## DATA FOR THIS EXERCISE
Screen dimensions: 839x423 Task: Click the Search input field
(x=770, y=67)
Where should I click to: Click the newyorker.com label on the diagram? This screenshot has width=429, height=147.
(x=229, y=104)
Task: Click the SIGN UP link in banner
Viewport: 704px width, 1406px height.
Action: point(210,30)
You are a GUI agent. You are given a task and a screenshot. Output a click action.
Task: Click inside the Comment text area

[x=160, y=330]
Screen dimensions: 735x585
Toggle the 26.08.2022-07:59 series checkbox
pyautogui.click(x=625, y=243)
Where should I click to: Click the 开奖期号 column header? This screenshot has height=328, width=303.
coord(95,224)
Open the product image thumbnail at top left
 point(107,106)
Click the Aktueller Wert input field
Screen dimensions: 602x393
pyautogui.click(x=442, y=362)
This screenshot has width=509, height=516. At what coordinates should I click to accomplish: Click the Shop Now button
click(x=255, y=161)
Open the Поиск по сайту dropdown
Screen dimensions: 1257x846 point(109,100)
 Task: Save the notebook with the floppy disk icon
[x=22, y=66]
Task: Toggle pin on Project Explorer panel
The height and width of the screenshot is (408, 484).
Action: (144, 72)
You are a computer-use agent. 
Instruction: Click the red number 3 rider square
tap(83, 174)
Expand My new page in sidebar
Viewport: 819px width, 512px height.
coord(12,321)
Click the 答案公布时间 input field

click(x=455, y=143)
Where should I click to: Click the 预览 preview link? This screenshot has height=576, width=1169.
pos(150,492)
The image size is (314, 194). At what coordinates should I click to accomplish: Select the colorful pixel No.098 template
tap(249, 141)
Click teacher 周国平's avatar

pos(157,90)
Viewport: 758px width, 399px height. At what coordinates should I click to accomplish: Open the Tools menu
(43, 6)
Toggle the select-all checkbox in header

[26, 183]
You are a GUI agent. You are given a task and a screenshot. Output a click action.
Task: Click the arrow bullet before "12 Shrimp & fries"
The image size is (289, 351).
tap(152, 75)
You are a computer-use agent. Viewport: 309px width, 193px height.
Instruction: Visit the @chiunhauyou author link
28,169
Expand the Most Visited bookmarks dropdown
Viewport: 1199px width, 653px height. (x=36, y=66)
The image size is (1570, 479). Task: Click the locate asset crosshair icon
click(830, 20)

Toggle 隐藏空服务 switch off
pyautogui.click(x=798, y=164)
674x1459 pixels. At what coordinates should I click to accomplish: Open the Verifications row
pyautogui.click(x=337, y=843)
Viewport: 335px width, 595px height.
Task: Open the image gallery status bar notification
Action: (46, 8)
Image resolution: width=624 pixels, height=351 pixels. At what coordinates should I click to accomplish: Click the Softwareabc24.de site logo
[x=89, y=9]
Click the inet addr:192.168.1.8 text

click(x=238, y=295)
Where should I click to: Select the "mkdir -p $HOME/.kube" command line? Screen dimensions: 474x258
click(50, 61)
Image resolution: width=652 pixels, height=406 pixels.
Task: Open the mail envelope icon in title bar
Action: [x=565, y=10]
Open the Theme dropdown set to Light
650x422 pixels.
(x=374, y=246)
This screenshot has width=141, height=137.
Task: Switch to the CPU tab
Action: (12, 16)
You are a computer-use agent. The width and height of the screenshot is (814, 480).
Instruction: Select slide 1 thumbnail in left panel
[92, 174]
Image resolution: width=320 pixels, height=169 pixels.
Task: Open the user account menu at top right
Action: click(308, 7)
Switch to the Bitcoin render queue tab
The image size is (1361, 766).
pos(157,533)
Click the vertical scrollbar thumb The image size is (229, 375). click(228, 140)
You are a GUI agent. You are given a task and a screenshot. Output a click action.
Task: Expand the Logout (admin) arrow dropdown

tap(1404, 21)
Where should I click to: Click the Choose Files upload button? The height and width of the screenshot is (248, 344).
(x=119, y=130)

## EXERCISE REQUIREMENTS
In the entries above, the lines between the one holding "Viewport: 704px width, 1406px height." and the one holding "Task: Toggle pin on Project Explorer panel", inclusive, are to be printed exactly as written, and those alone.

## PROBLEM SOLUTION
Viewport: 704px width, 1406px height.
Action: point(210,30)
You are a GUI agent. You are given a task and a screenshot. Output a click action.
Task: Click inside the Comment text area

[x=160, y=330]
Screen dimensions: 735x585
Toggle the 26.08.2022-07:59 series checkbox
pyautogui.click(x=625, y=243)
Where should I click to: Click the 开奖期号 column header? This screenshot has height=328, width=303.
coord(95,224)
Open the product image thumbnail at top left
 point(107,106)
Click the Aktueller Wert input field
Screen dimensions: 602x393
pyautogui.click(x=442, y=362)
This screenshot has width=509, height=516. At what coordinates should I click to accomplish: Click the Shop Now button
click(x=255, y=161)
Open the Поиск по сайту dropdown
Screen dimensions: 1257x846 point(109,100)
 Task: Save the notebook with the floppy disk icon
[x=22, y=66]
Task: Toggle pin on Project Explorer panel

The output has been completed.